M. Michel Caldaguès , tout en se félicitant de la hausse des crédits d'équipement après "l'encoche" de 1998, a indiqué qu'il ne pourrait approuver le budget de la défense pour 1999. Il a déploré les orientations générales dans lesquelles s'inscrit l'affectation des moyens dévolus à la défense qui, à ses yeux, privilégient des dépenses liées à des actions internationales aux retombées incertaines, aux dépens de programmes qui donnent sa spécificité à la défense française, tels que le nucléaire ou la capacité aéronavale.

M. Xavier de Villepin, président , a souligné l'importance du rôle de la France dans la résolution de conflits tels que ceux de l'Irak ou des Balkans, et s'est félicité de son action en faveur du maintien de la paix dans le monde.

M. Michel Caldaguès a alors précisé que sa critique ne visait pas de telles actions, mais plutôt une dispersion de l'effort de défense dans des directions qui ne conduisent pas à des bénéfices concrets pour notre pays.

M. Paul Masson , limitant son intervention aux problèmes de la gendarmerie, a rappelé l'importance qui s'attachait à l'organisation d'un débat au Sénat sur le problème du redéploiement des forces de gendarmerie et de police, dont l'écho dans le pays est particulièrement sensible.

M. Serge Vinçon a considéré que le projet de budget pour 1999 ne pouvait donner entièrement satisfaction puisqu'il s'écartait de la loi de programmation, qu'il entérinait la "revue de programmes" dont les conclusions n'avaient pas été avalisées par le Parlement et qu'il créait de fortes tensions sur le titre III. Il a toutefois estimé qu'il convenait de prendre acte d'évolutions positives, puisque "l'encoche" était en partie résorbée et que les économies décidées à l'issue de la "revue de programmes" avaient été définies en étroite liaison avec les états-majors. Estimant que le Gouvernement avait tenu compte des observations du Chef de l'Etat en relevant significativement les crédits d'équipement, il a indiqué qu'il approuverait le projet de budget proposé pour 1999, comme la grande majorité des membres de son groupe.

M. Jean-Luc Bécart a constaté qu'avec le projet de budget pour 1999, l'étau avait été desserré sur les crédits d'équipement. Il a fait part de ses interrogations sur certaines orientations de notre politique de défense, en particulier le programme nucléaire et les fortes réductions d'effectifs dans l'industrie d'armement. Il a relevé les contraintes pesant sur le titre III du fait d'un coût de la professionnalisation plus élevé que prévu. Il a déclaré qu'à ce stade, il s'abstiendrait sur ce projet de budget.

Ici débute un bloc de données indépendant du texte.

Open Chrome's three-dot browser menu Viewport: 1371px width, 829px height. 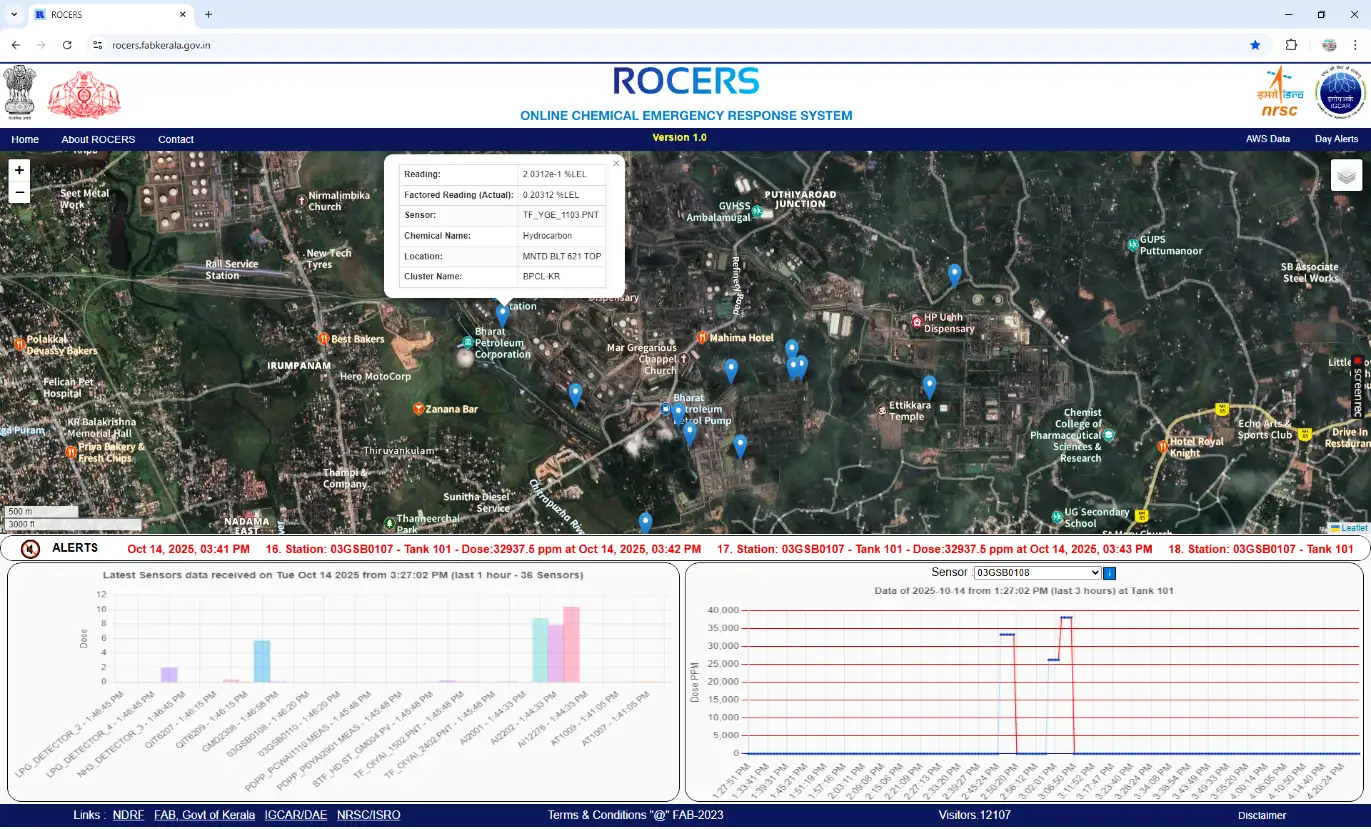(x=1355, y=45)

Après que M. Xavier de Villepin, président , eut rappelé les conclusions des différents rapporteurs pour avis, préconisant l'adoption des crédits proposés mais émettant de fortes réserves en particulier sur la réduction des dépenses de fonctionnement courant, la commission a émis un avis favorable à l'adoption de l'ensemble des crédits du ministère de la défense pour 1999.